Another week passed and things were no better, I’d seen a lactation consultant in that time which was a waste of time and money as she told me everything I already knew. I was lower than ever and I knew that people around me were concerned. I was so upset because the joy of my beautiful newborn was tainted with the anxiety I had over feeding him.
I began expressing my milk into bottles more. I’d expressed a bottle a day from when Bodhi was about a week old as I wanted Jack to be involved in feeding and because I preferred to have a bottle to hand when we were out in public as I didn’t have the confidence or the knack to feed discreetly! I was lucky that I could express quite easily but expressing in itself is a full time job! Bodhi would wake every 2 hours; I’d feed him, burp him, put him back to bed, then I’d be up another half an hour pumping knowing that the clock was ticking and I’d get maybe an hour sleep until the cycle would start again. I went with it though because there was no pain and it meant Bodhi could still have my milk. It was a relief to give Bodhi the bottle and I knew that for both mine and Bodhi’s wellbeing that I wouldn’t be going back to breastfeeding him. I started introducing a bottle of a formula a day from when Bodhi was about a month old and I gradually upped this and expressed less until at 7 weeks old Bodhi was solely on formula. I found with formula feeding that you can definitely have more of a routine to your day which gave me back some sanity and made me feel like my feet were on the ground and I was no longer spinning in the unpredictable world of being a first time mum. You know how much your baby is getting at each feed which is reassuring and helps the troubleshooting of ‘what’s wrong with him now?!’
I was and still am frustrated that breastfeeding wasn’t the natural, dreamy experience that I’d imagined. I was surrounded by other mums that had successfully breastfed and I felt inadequate and envious that I couldn’t do it too. Sometimes I still feel disappointed that I didn’t persevere, yet I know that I was becoming a stressed, nervous wreck and I worried that Bodhi would pick up on that from me which I didn’t want. The pain was ultimately the hardest thing to cope with and is what made me give in. I’d given birth on just co codamol so I’m sure I do have a high pain threshold. I’ll save you all the gory details but somebody else summed it up accurately when they said breastfeeding made their nipples look and feel as though somebody had got to them with a cheese grater. Yep.

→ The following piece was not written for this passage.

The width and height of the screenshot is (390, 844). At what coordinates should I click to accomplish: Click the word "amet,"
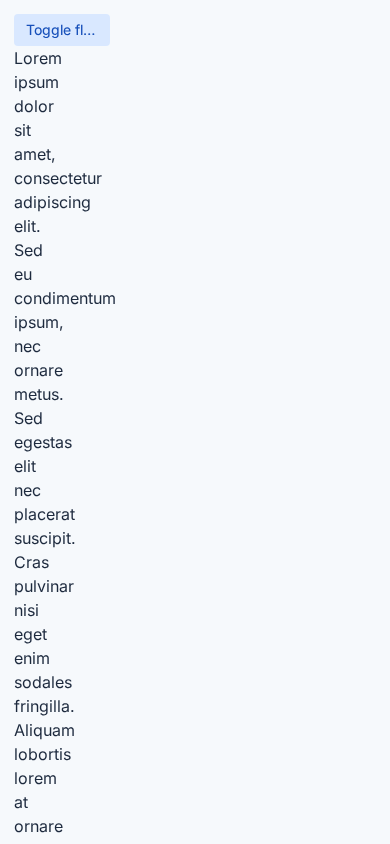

The odd thing is that when the time comes and my next bubba comes along I will probably attempt to breastfeed again. I can almost hear the gasps and eye rolls from those closest to me! I know now to get tongue tie checked straight away before any damage and bad habits can be formed. It may be a completely different experience with another baby? I’ll give it a go because it sits right with me to try it again, I know myself and my limits and if it isn’t to be then I won’t force it at the cost of mine or my babies wellbeing. As they say; ‘happy mum, happy baby!’
Regardless of whether you opt to breastfeed or formula feed I will quote that cheesy line “fed is best”. It’s not about making anyone feel like they’re a better or worse mother based on their preference of how to feed their baby. Only you can decide what is best for you and your baby so don’t worry about what others have to say about it.